Borrowing (ok, stealing) much of its premise from Species (and its generally lame-o sequels), Decoys 2 is about an alien invasion on a college campus -- only these aliens are disguised as (get this!) really hot and horny coed babes! So when all the sex-crazed jocks and nerds think they're about to get laid, what they're really getting is devoured and dismembered and slaughtered! Imagine how much more fun the flick would be if A) we hadn't already seen it before (in much funnier flicks), and B) it wasn't presented in such aggressively amateurish fashion!
Directed by the man who brought you Insecticidal and Alien Incursion, penned by Miguel Tejada-Flores, the scribe behind Rottweiler and Beyond Re-Animator (although, oddly, he also has credits on Revenge of the Nerds and The Lion King), Decoys 2 hopes to gloss over its basic deficiencies by employing a wacky 50s-era vibe. The result is a movie that wants to be a cross between Night of the Creeps and Species, but ends up as a mixture of Decoys Part 1 and something only slightly better than Decoys Part 1.
The cast is a mixed bag of pretty faces and broadly-drawn nerdlingers. Genre regular Kim Poirier provides some much-needed personality, but she's flanked by a bunch of generic boobs. (I had trouble keeping track of all the characters; they all blurred together into a vague blob.) Only the combined presence of Saw regulars Tobin Bell and Dina Meyer promise any sort of payoff for the genre fans, but not a whole lot of payoff, trust me.
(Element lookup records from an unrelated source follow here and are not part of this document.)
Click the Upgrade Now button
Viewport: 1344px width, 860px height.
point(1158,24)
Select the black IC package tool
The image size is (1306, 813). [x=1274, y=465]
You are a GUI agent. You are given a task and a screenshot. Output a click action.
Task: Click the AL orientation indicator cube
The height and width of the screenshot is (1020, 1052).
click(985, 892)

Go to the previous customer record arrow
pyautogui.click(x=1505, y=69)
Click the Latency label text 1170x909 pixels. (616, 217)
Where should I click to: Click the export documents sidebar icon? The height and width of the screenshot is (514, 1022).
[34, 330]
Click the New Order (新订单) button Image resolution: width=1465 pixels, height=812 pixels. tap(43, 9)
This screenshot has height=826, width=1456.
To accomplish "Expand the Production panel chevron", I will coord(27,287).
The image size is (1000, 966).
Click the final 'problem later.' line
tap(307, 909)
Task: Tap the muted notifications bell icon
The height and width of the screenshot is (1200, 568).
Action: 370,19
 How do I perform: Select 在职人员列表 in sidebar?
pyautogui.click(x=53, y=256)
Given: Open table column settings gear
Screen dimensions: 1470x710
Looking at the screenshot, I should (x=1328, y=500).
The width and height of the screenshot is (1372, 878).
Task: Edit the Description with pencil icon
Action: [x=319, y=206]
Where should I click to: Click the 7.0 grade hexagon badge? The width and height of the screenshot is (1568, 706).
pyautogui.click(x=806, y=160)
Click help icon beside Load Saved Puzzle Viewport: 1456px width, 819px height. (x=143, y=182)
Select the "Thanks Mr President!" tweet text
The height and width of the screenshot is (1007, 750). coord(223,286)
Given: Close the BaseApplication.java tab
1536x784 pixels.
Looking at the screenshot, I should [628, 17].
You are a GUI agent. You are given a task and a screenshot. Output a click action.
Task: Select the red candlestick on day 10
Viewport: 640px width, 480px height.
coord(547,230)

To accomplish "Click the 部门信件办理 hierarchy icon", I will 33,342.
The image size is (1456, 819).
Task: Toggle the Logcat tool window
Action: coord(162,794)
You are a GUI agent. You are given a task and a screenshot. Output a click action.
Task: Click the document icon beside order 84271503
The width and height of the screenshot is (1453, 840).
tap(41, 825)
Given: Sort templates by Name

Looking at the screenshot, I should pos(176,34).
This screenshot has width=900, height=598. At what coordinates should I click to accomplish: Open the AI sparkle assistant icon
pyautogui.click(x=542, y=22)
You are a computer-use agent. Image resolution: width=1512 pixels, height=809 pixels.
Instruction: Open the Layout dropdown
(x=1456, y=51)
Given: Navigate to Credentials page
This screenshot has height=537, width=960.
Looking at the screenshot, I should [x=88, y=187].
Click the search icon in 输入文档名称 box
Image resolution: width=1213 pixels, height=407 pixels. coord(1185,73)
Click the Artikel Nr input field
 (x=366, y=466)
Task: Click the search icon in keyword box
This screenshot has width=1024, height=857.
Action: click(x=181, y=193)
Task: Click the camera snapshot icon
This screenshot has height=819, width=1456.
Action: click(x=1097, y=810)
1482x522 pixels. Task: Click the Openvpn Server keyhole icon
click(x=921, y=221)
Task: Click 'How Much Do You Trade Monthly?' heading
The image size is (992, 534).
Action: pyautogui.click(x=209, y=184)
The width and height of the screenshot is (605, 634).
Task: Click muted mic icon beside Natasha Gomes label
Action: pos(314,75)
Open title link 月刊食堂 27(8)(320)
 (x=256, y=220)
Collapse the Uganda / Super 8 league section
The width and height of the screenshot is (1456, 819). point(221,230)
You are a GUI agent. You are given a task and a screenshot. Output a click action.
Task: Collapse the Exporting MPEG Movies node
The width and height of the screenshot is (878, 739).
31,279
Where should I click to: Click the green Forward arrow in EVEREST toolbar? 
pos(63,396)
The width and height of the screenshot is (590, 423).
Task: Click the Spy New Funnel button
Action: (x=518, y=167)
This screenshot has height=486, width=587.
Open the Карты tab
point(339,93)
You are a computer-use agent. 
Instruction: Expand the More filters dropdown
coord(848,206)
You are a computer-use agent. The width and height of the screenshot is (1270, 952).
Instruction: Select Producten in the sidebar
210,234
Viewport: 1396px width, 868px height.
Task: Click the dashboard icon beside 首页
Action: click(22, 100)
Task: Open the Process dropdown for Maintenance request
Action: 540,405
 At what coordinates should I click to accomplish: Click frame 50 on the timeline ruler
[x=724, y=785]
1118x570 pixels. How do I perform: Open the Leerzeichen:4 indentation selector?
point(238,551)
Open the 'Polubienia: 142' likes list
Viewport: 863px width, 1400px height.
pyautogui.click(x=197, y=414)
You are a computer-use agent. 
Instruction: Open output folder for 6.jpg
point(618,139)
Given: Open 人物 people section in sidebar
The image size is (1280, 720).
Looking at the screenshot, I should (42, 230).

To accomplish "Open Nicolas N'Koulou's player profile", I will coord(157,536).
From its basic gags, vacant performances and blatantly sketchy special effects, Decoys 2 has "well, at least you'll watch it on cable" written all over it. And you just might watch it on cable one night, at least for about 12 minutes before its gets extra stupid and you start yearning for something a little less moronic. Something like Species 3, for example.
Audio/Video: The anamorphic widescreen (1.78:1) transfer is quite a bit more impressive than a movie like this actually needs. Grunge it up a little bit and the movie might work a little better. Audio is delivered in Dolby Digital 5.1 (English, Japanese, Portuguese) or DD 2.0 French. Optional subtitles are available in English, French, Japanese, Portuguese, Spanish, Korean, and Chinese.
Oh, and yes: Bare breasts make the scene. Just so you know that the one sterling selling point is present and accounted for.